Barro added, "[E]ven if they aren't talking about Trump, Republicans still don't have a message about what they have to offer voters.... It may not be so much about his force of personality and grip on the electorate as that the GOP has nothing to replace him with."

Quite right. For the first time since 1854, the Republican Party didn't even bother to write a platform last year, announcing instead that it would simply endorse whatever Donald Trump said he liked. Six months later, the post-policy party still appears wholly indifferent toward governing, public policy, and working constructively on trying to solve serious problems.

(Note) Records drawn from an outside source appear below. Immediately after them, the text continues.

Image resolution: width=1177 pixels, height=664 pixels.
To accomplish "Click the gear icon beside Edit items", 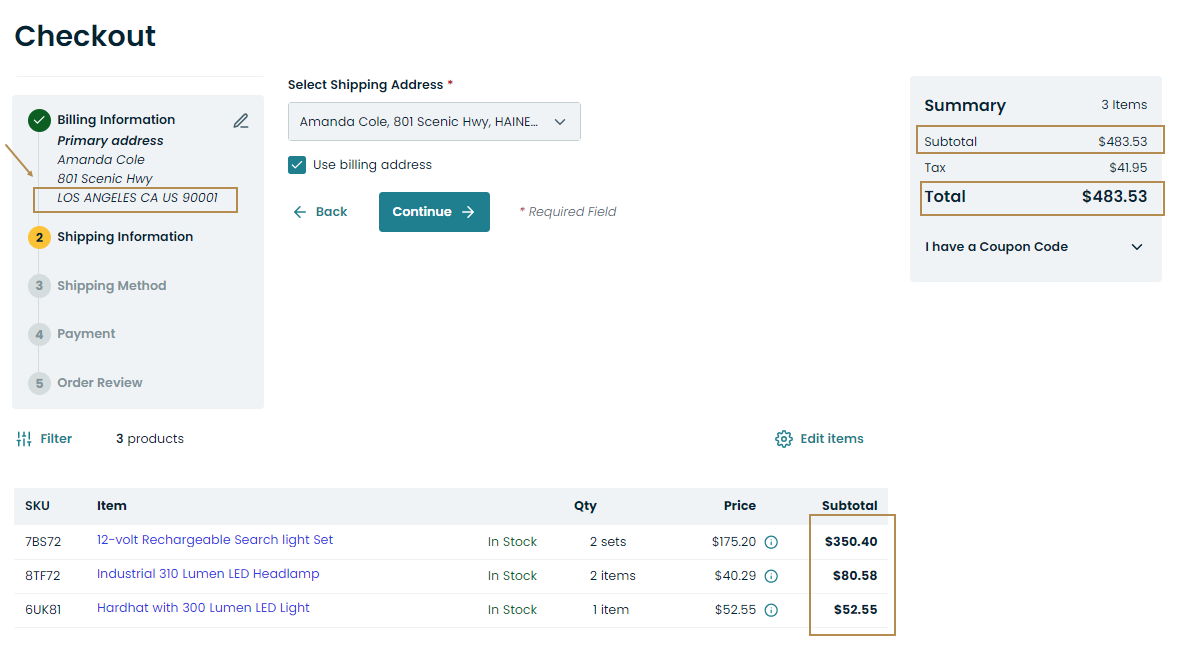I will tap(784, 439).
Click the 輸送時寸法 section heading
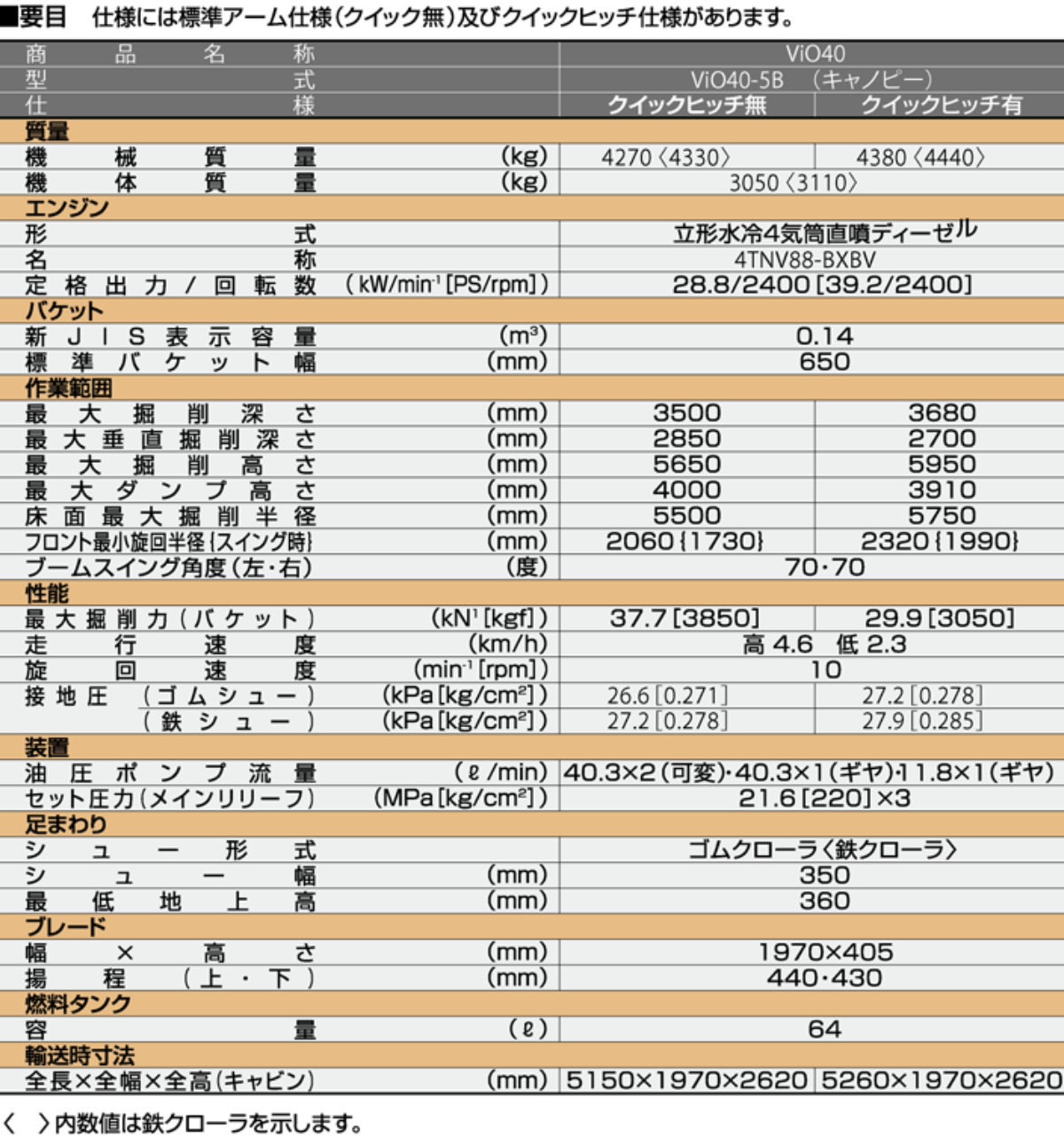 [x=80, y=1055]
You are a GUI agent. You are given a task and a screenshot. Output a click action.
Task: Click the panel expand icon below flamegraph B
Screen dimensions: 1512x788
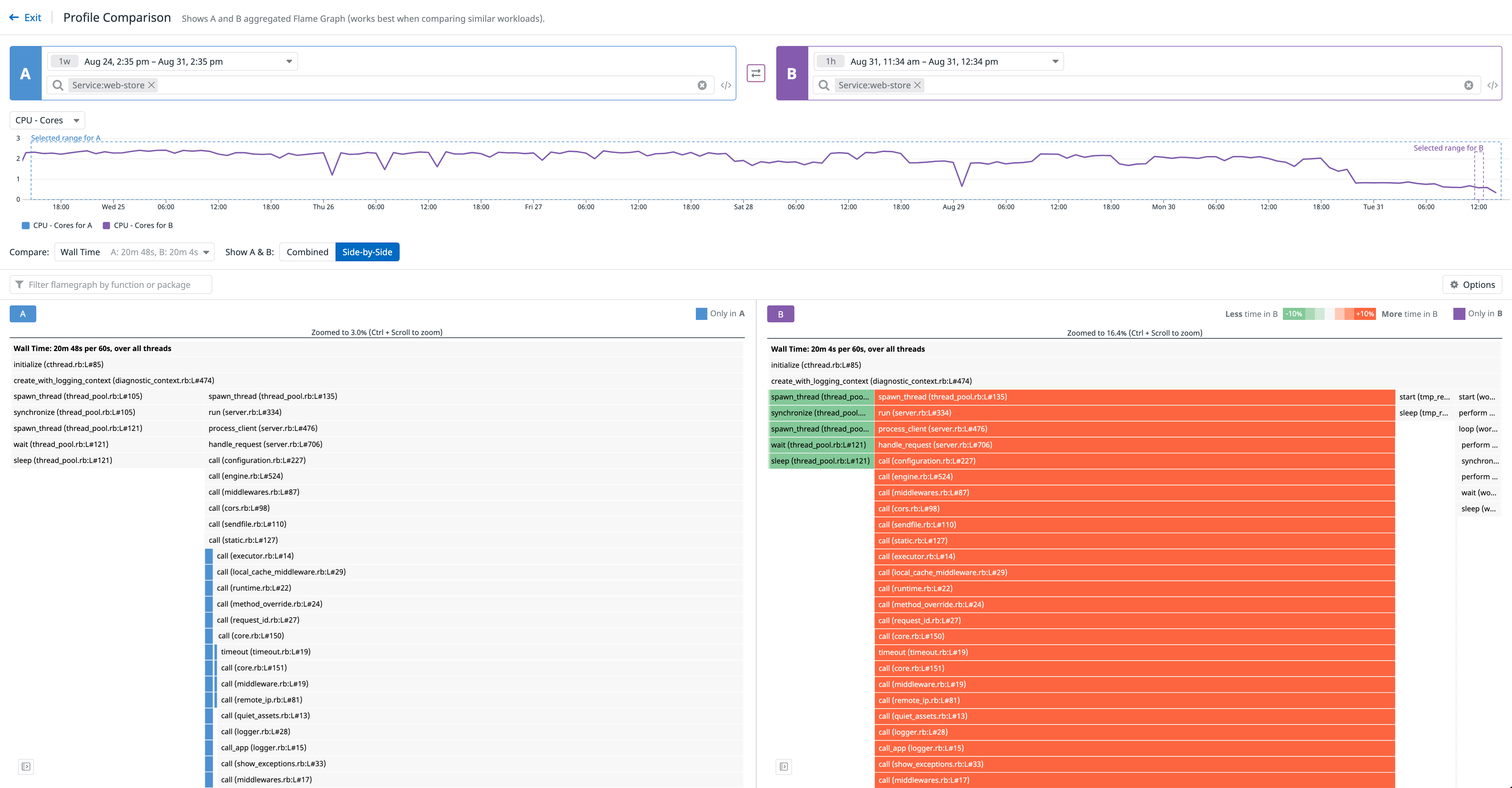point(784,766)
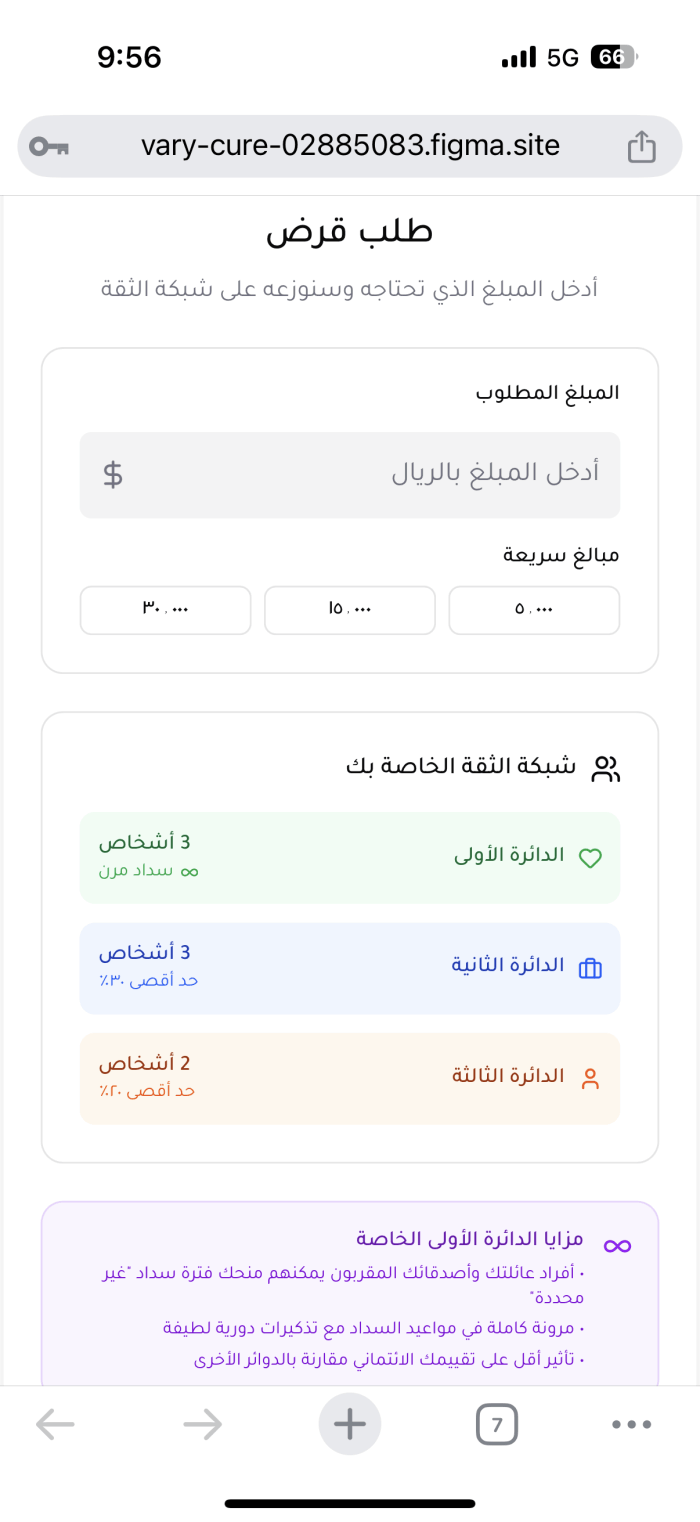Choose the quick amount ١٥٠٠٠ button
The image size is (700, 1522).
pyautogui.click(x=350, y=610)
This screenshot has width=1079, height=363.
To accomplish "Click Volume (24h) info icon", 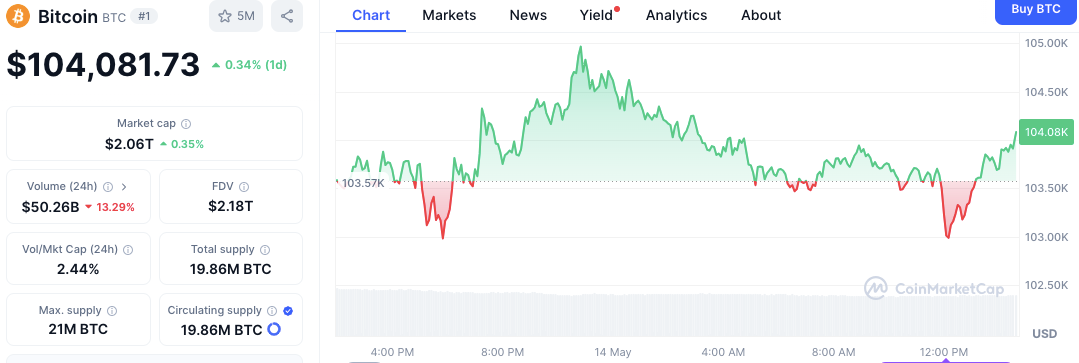I will [x=108, y=186].
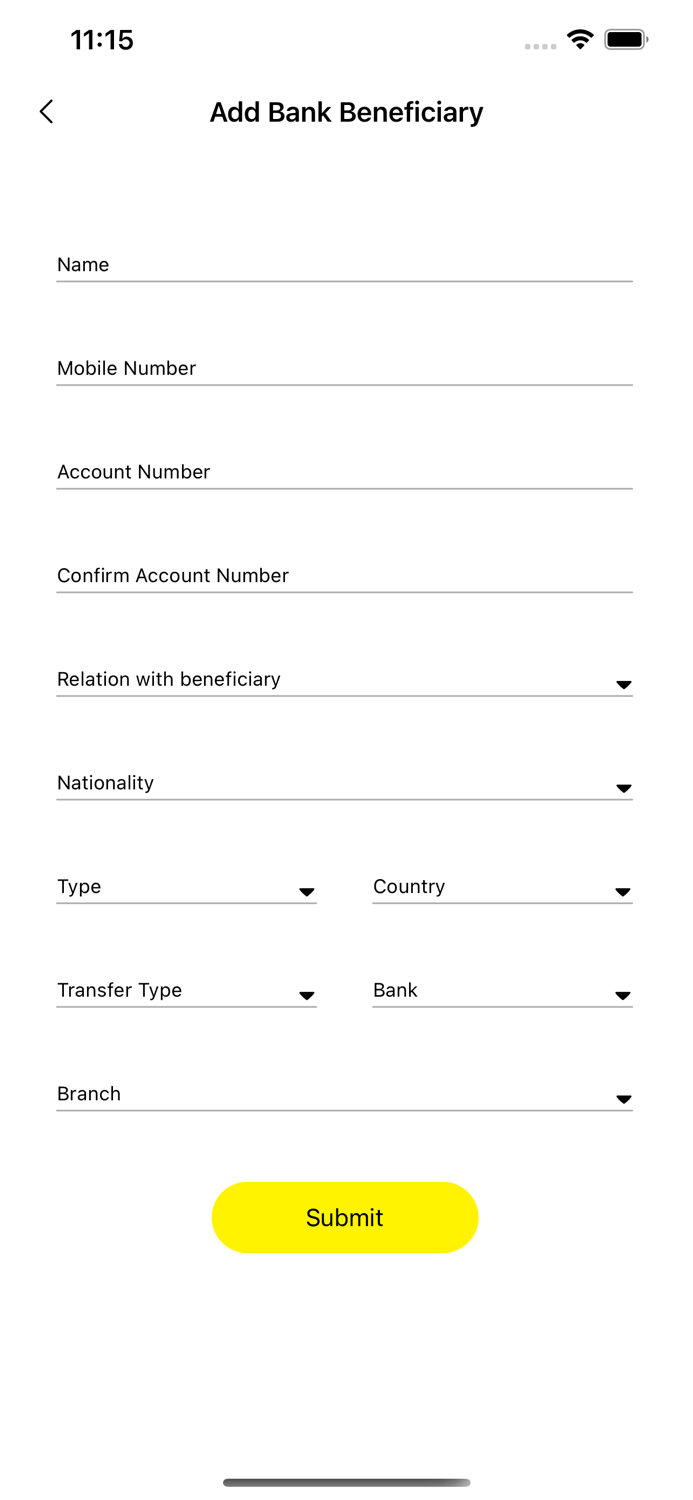
Task: Tap the Add Bank Beneficiary title
Action: (x=346, y=112)
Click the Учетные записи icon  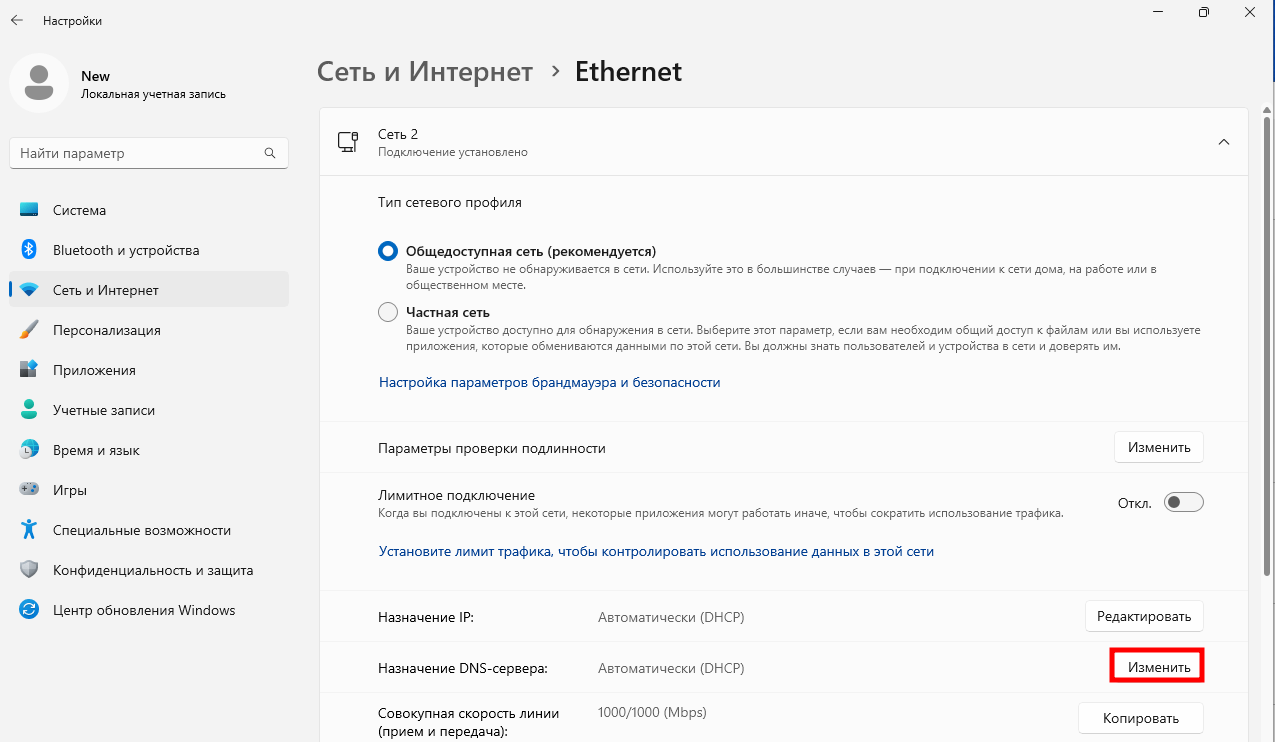pos(29,410)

There's no shortage of coverage on the Republican Party's ongoing "cold war" and "protracted civil war," but what sometimes gets lost is the fact that the GOP's conflict isn't really about anything meaningful. Republicans have in years past fought all kinds of bitter, forward-thinking, intra-party conflicts over ideological and substantive priorities, but in 2021, GOP officials are stuck in a more narrow and parochial fight: they're at odds over whether Trump (a) is a dangerous autocrat, and (b) secretly won the election he lost. There isn't even a hint of a conversation about the party's policy goals.

Some might be tempted to argue that this is to be expected given that Republicans have lost control of the levers of federal power. Republicans are the opposition party, at least in D.C., so it stands to reason that it will need time to come to terms with its 2020 setbacks and shape its governing vision for the future.

The problem with this defense is that GOP leaders don't even appear to be trying, stuck instead on trying to decide whether or not to celebrate their failed former leader. These are not the efforts of a serious governing party.